A remote unauthenticated DOS POC exploit that targets the authentication implementation of Havoc. In a recent collaborative project, my good friend (@S3lrius on Twitter) and I identified a significant unauthenticated remote denial of service (DoS) vulnerability within the Havoc C2 framework.
Our investigation began with an analysis of potential attack surfaces within the framework's operator authentication process. Using the publicly available source code, we conducted a series of fuzzing sessions, which are critical for uncovering security flaws.
The vulnerability was discovered when we observed that a malformed input—a simple string sent as bytes—could lead to a server crash. This was due to the server's inability to handle inputs that did not adhere to the expected structured format, including fields such as a body, event, and username. Ideally can this exploit be operational? Well yes and no because a lazy threat actor where their infrastructure is out there and fingerprinted and actively attacking your organization you can disrupt their whole infrastructure and connected implants within your or any other organizations networks, however any decent offensive group will 1, seal and secure their teamserver, put the effort to setup redirectors and clean up any and all fingerprint opportunities that havoc is signatured on from a probing tool.
By crafting a quick proof of concept piece of code that established a connection to the server and sent the malformed input, we were able to consistently reproduce the crash. This vulnerability, which worked for several months, underscores the essential nature of thorough security protocols and validation checks in software development. I do want to say that unfortunately some how some way we were unable to reproduce this crash again, after looking back at the code we seen another authentication bypass was found and Paul the author of the framework patched it, and I believe during that patch ours was patched as well!
I would like to extend my gratitude to Paul, the author of Havoc (@C5pider on Twitter), for his open-source contribution to the community and his support in our responsible disclosure of this vulnerability which we did ask for permission to disclose. This cooperative spirit is a cornerstone of advancing and protecting not only the defensive solutions out there such as EDRs but also our great tooling in the offensive cybersecurity field.
# Installing the requirements pip install -r requirements.txt # Running the exploit ./exploit.py -t teamserverip -p port # Example ./exploit.py -t 127.0.0.1 -p 2000
-t Is Havoc's server hostname or IP.
-p Is Havoc's team server port (default port is 40056).

(Stored items)
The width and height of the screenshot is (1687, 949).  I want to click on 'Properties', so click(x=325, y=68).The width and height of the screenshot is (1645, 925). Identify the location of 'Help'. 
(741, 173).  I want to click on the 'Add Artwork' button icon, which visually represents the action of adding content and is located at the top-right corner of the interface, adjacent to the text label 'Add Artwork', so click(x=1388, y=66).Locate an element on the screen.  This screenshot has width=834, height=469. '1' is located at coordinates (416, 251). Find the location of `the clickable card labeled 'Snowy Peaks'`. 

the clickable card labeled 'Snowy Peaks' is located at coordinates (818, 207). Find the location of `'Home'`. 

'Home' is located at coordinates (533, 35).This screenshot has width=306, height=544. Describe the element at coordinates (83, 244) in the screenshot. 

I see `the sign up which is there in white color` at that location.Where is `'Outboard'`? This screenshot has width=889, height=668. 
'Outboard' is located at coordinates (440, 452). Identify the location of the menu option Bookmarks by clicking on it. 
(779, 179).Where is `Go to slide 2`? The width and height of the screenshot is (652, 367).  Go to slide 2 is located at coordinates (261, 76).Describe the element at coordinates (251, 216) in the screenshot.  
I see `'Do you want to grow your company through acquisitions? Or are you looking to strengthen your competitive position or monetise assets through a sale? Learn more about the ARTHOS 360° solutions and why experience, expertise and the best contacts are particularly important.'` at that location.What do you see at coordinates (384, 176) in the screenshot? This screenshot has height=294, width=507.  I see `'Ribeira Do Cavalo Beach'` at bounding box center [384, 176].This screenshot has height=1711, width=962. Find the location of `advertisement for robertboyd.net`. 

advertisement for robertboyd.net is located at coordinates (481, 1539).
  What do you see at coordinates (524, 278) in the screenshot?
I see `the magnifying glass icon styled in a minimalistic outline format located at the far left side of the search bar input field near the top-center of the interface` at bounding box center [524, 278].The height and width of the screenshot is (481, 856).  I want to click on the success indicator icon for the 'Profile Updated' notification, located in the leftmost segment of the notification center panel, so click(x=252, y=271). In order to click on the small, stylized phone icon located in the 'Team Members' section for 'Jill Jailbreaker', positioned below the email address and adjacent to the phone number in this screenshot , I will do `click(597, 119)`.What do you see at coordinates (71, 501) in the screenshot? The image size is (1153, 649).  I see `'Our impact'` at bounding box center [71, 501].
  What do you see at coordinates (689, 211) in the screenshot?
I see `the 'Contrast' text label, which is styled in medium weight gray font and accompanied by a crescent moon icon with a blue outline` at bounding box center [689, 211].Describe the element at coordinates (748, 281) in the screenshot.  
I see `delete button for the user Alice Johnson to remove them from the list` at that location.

What this exercise asks:
1. Please retype the stretch of the Havoc write-up from "# Installing the" through "hostname or IP.".
2. According to the Havoc write-up, what is the default port of the team server?
3. Summarize the Havoc write-up in two sentences.

Solved tasks:
1.
# Installing the requirements pip install -r requirements.txt # Running the exploit ./exploit.py -t teamserverip -p port # Example ./exploit.py -t 127.0.0.1 -p 2000
-t Is Havoc's server hostname or IP.

2. 40056

3. Through fuzzing the publicly available source code, the authors found an unauthenticated remote denial-of-service vulnerability in the Havoc C2 framework's operator authentication: a malformed input sent as bytes crashed the server. They later could not reproduce the crash and believe it was fixed when Paul, the framework's author, patched another authentication bypass.